While having a seriously ill child will take over the lives of parents, the world doesn't stop. Mortgages still need to be paid, other responsibilities taken care of, and work still needs to be done. Parents want to spend every minute they can with their children, holding them and cuddling them, but it's just not possible. Donna, along with a team of other specially vetted volunteers give parents the reassurance that while they aren't there, their kids are still being given vital attention that goes beyond routine vitals checks.

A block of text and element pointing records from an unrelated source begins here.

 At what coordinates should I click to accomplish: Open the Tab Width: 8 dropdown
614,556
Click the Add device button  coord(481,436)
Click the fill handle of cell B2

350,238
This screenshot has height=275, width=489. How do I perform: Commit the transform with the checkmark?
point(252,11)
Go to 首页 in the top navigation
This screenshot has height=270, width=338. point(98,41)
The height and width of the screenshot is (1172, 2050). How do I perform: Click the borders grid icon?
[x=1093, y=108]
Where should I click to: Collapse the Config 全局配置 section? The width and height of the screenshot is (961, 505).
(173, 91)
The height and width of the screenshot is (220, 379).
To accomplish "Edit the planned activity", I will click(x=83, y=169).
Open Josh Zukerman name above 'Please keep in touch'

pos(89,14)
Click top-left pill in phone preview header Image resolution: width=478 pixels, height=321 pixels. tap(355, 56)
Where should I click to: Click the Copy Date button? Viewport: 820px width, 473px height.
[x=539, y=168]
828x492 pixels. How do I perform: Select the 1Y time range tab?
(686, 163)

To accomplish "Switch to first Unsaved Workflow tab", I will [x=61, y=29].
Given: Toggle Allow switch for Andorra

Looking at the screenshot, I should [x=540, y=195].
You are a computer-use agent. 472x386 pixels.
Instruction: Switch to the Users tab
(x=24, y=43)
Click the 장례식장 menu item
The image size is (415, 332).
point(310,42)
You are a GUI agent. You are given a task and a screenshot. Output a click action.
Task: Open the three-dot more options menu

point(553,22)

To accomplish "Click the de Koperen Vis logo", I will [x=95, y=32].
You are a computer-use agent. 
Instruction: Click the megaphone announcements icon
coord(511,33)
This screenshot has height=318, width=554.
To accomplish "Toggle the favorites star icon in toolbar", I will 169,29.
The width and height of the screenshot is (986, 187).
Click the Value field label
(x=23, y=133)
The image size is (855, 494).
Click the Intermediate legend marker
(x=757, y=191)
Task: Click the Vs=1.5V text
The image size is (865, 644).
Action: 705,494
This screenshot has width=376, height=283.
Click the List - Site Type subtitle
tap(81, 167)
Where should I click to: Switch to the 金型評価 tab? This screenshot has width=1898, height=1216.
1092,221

The program at Nemours began around a year ago, initially starting out as a way for high school and college students to volunteer while they weren't at school. With the project turning out to be more successful than imagined, there are now volunteers from all walks of life and similar projects at other hospitals. The impact of cuddling has helped the children become exposed to song as well as vocabulary that they otherwise would miss out on in the ICU. The program especially benefits children who have mothers with drug addictions. When they're born, they can often experience withdrawal symptoms. Cuddling can lessen the effects and help to offset the distress of the bright lights, loud noises, and other things in the ICU.
In short, never underestimate the value of a good cuddle!